Describe the issue:
We have an OpenSearch cluster with 3 master nodes and 30 data nodes. We have a problem whereby 6 of our data nodes see ~double the search rate of the other 24 nodes. This is causing much higher CPU usage on these 6 nodes. This cluster has ~7 indexes on it. Our standard configuration is 6 primaries 4 replicas.
Things we’ve checked:
The shards are all equal in size and look balanced across the cluster.
Indexing load seems similar across nodes
Client configuration shouldn’t be favouring any one node
Additionally, the 6 data nodes are:
Distributed over our availability zones equally
Not all the 6 have a primary shard on them
Any thoughts would be appreciated as we are a bit stumped.
If shards are balanced between nodes and zones, you can check the adaptive_selection stats by GET _nodes/stats/adaptive_selection, nodes with lower rank value are preferred to execute the search request.
Thanks for the suggestion.

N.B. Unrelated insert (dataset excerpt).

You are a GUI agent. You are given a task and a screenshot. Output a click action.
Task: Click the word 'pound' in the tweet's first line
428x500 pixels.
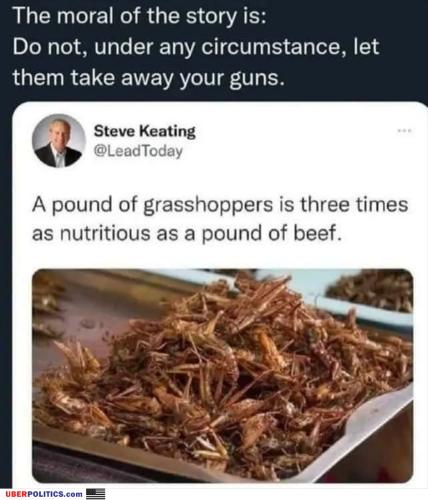82,205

We had a look at the segments and couldn’t see a problem.
We eventually solved our issue.
We found that the cluster needs to satisfy these conditions
pri.count * (rep.count + 1) == # of data nodes
(replica count + 1) % #Availability Zones (AZs) == 0
i.e. Each AZ will have 1 shard per node and an even number of shards per AZ :
As mentioned, our indexes have 6 primaries and 4 replicas and we are running 30 nodes across 3 AZs.

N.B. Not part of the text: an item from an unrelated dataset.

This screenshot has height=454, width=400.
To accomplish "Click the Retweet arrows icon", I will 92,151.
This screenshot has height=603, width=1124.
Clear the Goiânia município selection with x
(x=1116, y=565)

So: 6 (4 + 1) = 30 shards which are evenly distributed across the 30 nodes.
But (r + 1) % # No of AZs == 0 which means (4+1)%3 = 2, meaning uneven shards per AZ.
An AZ with fewer shards than the other AZs will serve the same number of requests on a node, so that node will have higher traffic than the others. This explains our imbalanced search rate/CPU.
We increased our cluster to 36 nodes and changed the primaries/replies to 6/5, which solved our issue.